##### DATA FOR THIS EXERCISE #####
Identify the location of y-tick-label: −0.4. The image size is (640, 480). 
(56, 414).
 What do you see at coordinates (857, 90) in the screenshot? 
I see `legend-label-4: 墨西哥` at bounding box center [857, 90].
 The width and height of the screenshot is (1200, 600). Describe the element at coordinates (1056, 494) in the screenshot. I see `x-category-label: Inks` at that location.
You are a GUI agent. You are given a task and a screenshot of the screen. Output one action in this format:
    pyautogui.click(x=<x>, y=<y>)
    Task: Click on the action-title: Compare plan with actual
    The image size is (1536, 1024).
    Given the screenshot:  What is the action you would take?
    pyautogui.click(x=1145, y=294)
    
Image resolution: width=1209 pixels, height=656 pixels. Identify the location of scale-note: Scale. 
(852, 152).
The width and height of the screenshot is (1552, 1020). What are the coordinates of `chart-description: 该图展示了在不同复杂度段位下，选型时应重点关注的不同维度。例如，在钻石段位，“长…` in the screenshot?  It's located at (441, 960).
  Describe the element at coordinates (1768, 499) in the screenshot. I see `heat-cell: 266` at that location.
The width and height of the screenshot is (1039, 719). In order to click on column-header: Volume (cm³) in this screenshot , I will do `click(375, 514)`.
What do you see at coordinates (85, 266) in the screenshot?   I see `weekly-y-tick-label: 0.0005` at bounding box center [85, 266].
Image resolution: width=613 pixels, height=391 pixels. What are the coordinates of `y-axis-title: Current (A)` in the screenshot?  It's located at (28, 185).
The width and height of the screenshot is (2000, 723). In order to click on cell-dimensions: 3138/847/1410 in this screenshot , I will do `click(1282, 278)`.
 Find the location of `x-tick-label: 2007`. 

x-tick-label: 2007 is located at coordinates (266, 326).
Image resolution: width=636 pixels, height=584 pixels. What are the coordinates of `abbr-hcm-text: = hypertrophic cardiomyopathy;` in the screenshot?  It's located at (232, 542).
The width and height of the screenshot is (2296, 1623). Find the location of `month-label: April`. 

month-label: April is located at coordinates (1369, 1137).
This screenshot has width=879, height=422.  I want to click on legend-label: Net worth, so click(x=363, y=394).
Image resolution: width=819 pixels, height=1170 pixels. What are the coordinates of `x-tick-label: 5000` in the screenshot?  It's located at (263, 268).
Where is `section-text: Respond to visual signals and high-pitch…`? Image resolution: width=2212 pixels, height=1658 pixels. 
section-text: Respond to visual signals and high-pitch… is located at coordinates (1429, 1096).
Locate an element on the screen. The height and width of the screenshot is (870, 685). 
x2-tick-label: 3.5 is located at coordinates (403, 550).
#####
EXERCISE INSTRUCTIONS: Pull out every item above and reproduce each one verbatim, line for line.

COMPLETED TASK:
Identify the location of y-tick-label: −0.4. The image size is (640, 480). 
(56, 414).
 What do you see at coordinates (857, 90) in the screenshot? 
I see `legend-label-4: 墨西哥` at bounding box center [857, 90].
 The width and height of the screenshot is (1200, 600). Describe the element at coordinates (1056, 494) in the screenshot. I see `x-category-label: Inks` at that location.
You are a GUI agent. You are given a task and a screenshot of the screen. Output one action in this format:
    pyautogui.click(x=<x>, y=<y>)
    Task: Click on the action-title: Compare plan with actual
    The image size is (1536, 1024).
    Given the screenshot:  What is the action you would take?
    pyautogui.click(x=1145, y=294)
    
Image resolution: width=1209 pixels, height=656 pixels. Identify the location of scale-note: Scale. 
(852, 152).
The width and height of the screenshot is (1552, 1020). What are the coordinates of `chart-description: 该图展示了在不同复杂度段位下，选型时应重点关注的不同维度。例如，在钻石段位，“长…` in the screenshot?  It's located at (441, 960).
  Describe the element at coordinates (1768, 499) in the screenshot. I see `heat-cell: 266` at that location.
The width and height of the screenshot is (1039, 719). In order to click on column-header: Volume (cm³) in this screenshot , I will do `click(375, 514)`.
What do you see at coordinates (85, 266) in the screenshot?   I see `weekly-y-tick-label: 0.0005` at bounding box center [85, 266].
Image resolution: width=613 pixels, height=391 pixels. What are the coordinates of `y-axis-title: Current (A)` in the screenshot?  It's located at (28, 185).
The width and height of the screenshot is (2000, 723). In order to click on cell-dimensions: 3138/847/1410 in this screenshot , I will do `click(1282, 278)`.
 Find the location of `x-tick-label: 2007`. 

x-tick-label: 2007 is located at coordinates (266, 326).
Image resolution: width=636 pixels, height=584 pixels. What are the coordinates of `abbr-hcm-text: = hypertrophic cardiomyopathy;` in the screenshot?  It's located at (232, 542).
The width and height of the screenshot is (2296, 1623). Find the location of `month-label: April`. 

month-label: April is located at coordinates (1369, 1137).
This screenshot has width=879, height=422.  I want to click on legend-label: Net worth, so click(x=363, y=394).
Image resolution: width=819 pixels, height=1170 pixels. What are the coordinates of `x-tick-label: 5000` in the screenshot?  It's located at (263, 268).
Where is `section-text: Respond to visual signals and high-pitch…`? Image resolution: width=2212 pixels, height=1658 pixels. 
section-text: Respond to visual signals and high-pitch… is located at coordinates (1429, 1096).
Locate an element on the screen. The height and width of the screenshot is (870, 685). 
x2-tick-label: 3.5 is located at coordinates (403, 550).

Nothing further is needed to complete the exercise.